• _WHAT THE EXERCISE ASKS_
Nothing in the records may change. Output them all exactly.

*** Opening PROVIDED ENTRIES ***

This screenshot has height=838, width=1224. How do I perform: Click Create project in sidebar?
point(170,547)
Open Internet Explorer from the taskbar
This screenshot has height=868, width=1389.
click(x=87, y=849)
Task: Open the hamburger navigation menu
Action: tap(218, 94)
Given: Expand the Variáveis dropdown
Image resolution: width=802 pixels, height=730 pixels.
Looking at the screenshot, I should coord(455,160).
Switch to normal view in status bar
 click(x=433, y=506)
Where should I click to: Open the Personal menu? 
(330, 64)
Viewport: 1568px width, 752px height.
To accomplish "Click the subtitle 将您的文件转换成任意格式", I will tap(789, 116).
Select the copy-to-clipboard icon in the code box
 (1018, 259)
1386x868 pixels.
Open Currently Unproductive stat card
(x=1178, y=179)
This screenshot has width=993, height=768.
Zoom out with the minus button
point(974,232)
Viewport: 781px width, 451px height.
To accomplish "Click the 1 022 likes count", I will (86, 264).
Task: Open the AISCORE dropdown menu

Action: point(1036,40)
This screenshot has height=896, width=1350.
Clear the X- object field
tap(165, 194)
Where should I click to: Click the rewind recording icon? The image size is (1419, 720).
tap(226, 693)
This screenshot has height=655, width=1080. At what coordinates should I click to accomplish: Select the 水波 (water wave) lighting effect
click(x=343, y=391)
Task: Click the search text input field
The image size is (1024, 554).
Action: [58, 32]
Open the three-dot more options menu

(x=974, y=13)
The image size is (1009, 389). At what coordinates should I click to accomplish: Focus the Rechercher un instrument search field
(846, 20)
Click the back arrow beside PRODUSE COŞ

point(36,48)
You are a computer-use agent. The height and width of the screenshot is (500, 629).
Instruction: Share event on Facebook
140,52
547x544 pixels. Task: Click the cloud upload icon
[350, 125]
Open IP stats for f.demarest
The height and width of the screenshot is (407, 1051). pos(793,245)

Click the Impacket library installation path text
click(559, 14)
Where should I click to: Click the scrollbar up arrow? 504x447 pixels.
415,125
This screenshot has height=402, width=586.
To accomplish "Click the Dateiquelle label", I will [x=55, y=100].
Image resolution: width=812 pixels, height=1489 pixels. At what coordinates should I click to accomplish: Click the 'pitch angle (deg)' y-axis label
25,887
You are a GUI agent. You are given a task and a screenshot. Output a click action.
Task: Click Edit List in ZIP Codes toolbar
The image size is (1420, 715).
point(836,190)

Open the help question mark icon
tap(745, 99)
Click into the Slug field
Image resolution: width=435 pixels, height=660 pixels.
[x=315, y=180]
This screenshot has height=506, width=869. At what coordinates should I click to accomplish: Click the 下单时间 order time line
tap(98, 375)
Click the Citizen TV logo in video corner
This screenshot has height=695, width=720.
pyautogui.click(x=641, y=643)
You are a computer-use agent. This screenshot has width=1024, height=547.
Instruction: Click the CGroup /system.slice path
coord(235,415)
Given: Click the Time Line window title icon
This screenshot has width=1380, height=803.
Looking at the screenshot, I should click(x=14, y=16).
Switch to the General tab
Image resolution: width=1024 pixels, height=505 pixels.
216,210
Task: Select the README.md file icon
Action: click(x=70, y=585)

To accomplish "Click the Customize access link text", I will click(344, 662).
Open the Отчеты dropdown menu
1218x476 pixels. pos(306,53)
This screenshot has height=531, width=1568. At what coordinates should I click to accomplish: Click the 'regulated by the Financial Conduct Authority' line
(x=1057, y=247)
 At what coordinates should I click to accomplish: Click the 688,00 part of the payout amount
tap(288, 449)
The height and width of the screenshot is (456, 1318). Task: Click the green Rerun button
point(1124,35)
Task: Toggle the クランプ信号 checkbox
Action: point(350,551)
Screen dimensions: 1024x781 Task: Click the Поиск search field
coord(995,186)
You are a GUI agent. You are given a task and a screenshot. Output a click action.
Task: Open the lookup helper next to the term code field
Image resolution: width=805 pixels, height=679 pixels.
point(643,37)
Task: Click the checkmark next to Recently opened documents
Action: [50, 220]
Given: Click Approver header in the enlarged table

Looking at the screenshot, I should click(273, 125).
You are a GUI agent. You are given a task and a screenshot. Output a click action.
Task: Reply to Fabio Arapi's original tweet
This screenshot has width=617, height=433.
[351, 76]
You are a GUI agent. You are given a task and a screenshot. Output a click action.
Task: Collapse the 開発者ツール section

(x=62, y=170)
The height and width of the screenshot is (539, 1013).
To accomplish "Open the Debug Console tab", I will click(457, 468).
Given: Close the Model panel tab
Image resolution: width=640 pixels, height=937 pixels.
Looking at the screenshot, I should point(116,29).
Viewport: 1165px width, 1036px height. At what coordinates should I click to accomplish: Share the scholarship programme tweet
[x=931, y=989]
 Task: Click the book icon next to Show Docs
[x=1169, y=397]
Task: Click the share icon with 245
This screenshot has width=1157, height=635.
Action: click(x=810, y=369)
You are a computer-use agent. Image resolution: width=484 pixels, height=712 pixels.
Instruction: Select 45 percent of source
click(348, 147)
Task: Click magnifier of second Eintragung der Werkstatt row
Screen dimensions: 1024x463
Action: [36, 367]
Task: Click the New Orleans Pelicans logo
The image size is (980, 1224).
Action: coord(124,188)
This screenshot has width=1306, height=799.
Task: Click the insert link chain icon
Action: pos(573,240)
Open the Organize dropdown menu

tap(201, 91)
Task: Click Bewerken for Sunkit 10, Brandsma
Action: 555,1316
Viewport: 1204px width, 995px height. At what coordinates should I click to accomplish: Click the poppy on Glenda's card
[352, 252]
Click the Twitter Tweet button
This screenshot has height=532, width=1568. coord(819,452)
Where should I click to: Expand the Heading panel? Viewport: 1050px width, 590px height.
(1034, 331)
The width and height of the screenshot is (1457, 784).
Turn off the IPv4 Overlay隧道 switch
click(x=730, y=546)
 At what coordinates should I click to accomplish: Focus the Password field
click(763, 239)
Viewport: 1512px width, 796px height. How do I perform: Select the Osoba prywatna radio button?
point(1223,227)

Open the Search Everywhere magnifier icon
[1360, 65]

*** Closing PROVIDED ENTRIES ***

• _TASK RESULT_
This screenshot has height=838, width=1224. How do I perform: Click Create project in sidebar?
point(170,547)
Open Internet Explorer from the taskbar
This screenshot has height=868, width=1389.
click(x=87, y=849)
Task: Open the hamburger navigation menu
Action: tap(218, 94)
Given: Expand the Variáveis dropdown
Image resolution: width=802 pixels, height=730 pixels.
Looking at the screenshot, I should coord(455,160).
Switch to normal view in status bar
 click(x=433, y=506)
Where should I click to: Open the Personal menu? 
(330, 64)
Viewport: 1568px width, 752px height.
To accomplish "Click the subtitle 将您的文件转换成任意格式", I will tap(789, 116).
Select the copy-to-clipboard icon in the code box
 (1018, 259)
1386x868 pixels.
Open Currently Unproductive stat card
(x=1178, y=179)
This screenshot has width=993, height=768.
Zoom out with the minus button
point(974,232)
Viewport: 781px width, 451px height.
To accomplish "Click the 1 022 likes count", I will (86, 264).
Task: Open the AISCORE dropdown menu

Action: point(1036,40)
This screenshot has height=896, width=1350.
Clear the X- object field
tap(165, 194)
Where should I click to: Click the rewind recording icon? The image size is (1419, 720).
tap(226, 693)
This screenshot has height=655, width=1080. At what coordinates should I click to accomplish: Select the 水波 (water wave) lighting effect
click(x=343, y=391)
Task: Click the search text input field
The image size is (1024, 554).
Action: [58, 32]
Open the three-dot more options menu

(x=974, y=13)
The image size is (1009, 389). At what coordinates should I click to accomplish: Focus the Rechercher un instrument search field
(846, 20)
Click the back arrow beside PRODUSE COŞ

point(36,48)
You are a computer-use agent. The height and width of the screenshot is (500, 629).
Instruction: Share event on Facebook
140,52
547x544 pixels. Task: Click the cloud upload icon
[350, 125]
Open IP stats for f.demarest
The height and width of the screenshot is (407, 1051). pos(793,245)

Click the Impacket library installation path text
click(559, 14)
Where should I click to: Click the scrollbar up arrow? 504x447 pixels.
415,125
This screenshot has height=402, width=586.
To accomplish "Click the Dateiquelle label", I will [x=55, y=100].
Image resolution: width=812 pixels, height=1489 pixels. At what coordinates should I click to accomplish: Click the 'pitch angle (deg)' y-axis label
25,887
You are a GUI agent. You are given a task and a screenshot. Output a click action.
Task: Click Edit List in ZIP Codes toolbar
The image size is (1420, 715).
point(836,190)

Open the help question mark icon
tap(745, 99)
Click into the Slug field
Image resolution: width=435 pixels, height=660 pixels.
[x=315, y=180]
This screenshot has height=506, width=869. At what coordinates should I click to accomplish: Click the 下单时间 order time line
tap(98, 375)
Click the Citizen TV logo in video corner
This screenshot has height=695, width=720.
pyautogui.click(x=641, y=643)
You are a computer-use agent. This screenshot has width=1024, height=547.
Instruction: Click the CGroup /system.slice path
coord(235,415)
Given: Click the Time Line window title icon
This screenshot has width=1380, height=803.
Looking at the screenshot, I should click(x=14, y=16).
Switch to the General tab
Image resolution: width=1024 pixels, height=505 pixels.
216,210
Task: Select the README.md file icon
Action: click(x=70, y=585)

To accomplish "Click the Customize access link text", I will click(344, 662).
Open the Отчеты dropdown menu
1218x476 pixels. pos(306,53)
This screenshot has height=531, width=1568. At what coordinates should I click to accomplish: Click the 'regulated by the Financial Conduct Authority' line
(x=1057, y=247)
 At what coordinates should I click to accomplish: Click the 688,00 part of the payout amount
tap(288, 449)
The height and width of the screenshot is (456, 1318). Task: Click the green Rerun button
point(1124,35)
Task: Toggle the クランプ信号 checkbox
Action: point(350,551)
Screen dimensions: 1024x781 Task: Click the Поиск search field
coord(995,186)
You are a GUI agent. You are given a task and a screenshot. Output a click action.
Task: Open the lookup helper next to the term code field
Image resolution: width=805 pixels, height=679 pixels.
point(643,37)
Task: Click the checkmark next to Recently opened documents
Action: [50, 220]
Given: Click Approver header in the enlarged table

Looking at the screenshot, I should click(273, 125).
You are a GUI agent. You are given a task and a screenshot. Output a click action.
Task: Reply to Fabio Arapi's original tweet
This screenshot has width=617, height=433.
[351, 76]
You are a GUI agent. You are given a task and a screenshot. Output a click action.
Task: Collapse the 開発者ツール section

(x=62, y=170)
The height and width of the screenshot is (539, 1013).
To accomplish "Open the Debug Console tab", I will click(457, 468).
Given: Close the Model panel tab
Image resolution: width=640 pixels, height=937 pixels.
Looking at the screenshot, I should point(116,29).
Viewport: 1165px width, 1036px height. At what coordinates should I click to accomplish: Share the scholarship programme tweet
[x=931, y=989]
 Task: Click the book icon next to Show Docs
[x=1169, y=397]
Task: Click the share icon with 245
This screenshot has width=1157, height=635.
Action: click(x=810, y=369)
You are a computer-use agent. Image resolution: width=484 pixels, height=712 pixels.
Instruction: Select 45 percent of source
click(348, 147)
Task: Click magnifier of second Eintragung der Werkstatt row
Screen dimensions: 1024x463
Action: [36, 367]
Task: Click the New Orleans Pelicans logo
The image size is (980, 1224).
Action: coord(124,188)
This screenshot has width=1306, height=799.
Task: Click the insert link chain icon
Action: pos(573,240)
Open the Organize dropdown menu

tap(201, 91)
Task: Click Bewerken for Sunkit 10, Brandsma
Action: 555,1316
Viewport: 1204px width, 995px height. At what coordinates should I click to accomplish: Click the poppy on Glenda's card
[352, 252]
Click the Twitter Tweet button
This screenshot has height=532, width=1568. coord(819,452)
Where should I click to: Expand the Heading panel? Viewport: 1050px width, 590px height.
(1034, 331)
The width and height of the screenshot is (1457, 784).
Turn off the IPv4 Overlay隧道 switch
click(x=730, y=546)
 At what coordinates should I click to accomplish: Focus the Password field
click(763, 239)
Viewport: 1512px width, 796px height. How do I perform: Select the Osoba prywatna radio button?
point(1223,227)

Open the Search Everywhere magnifier icon
[1360, 65]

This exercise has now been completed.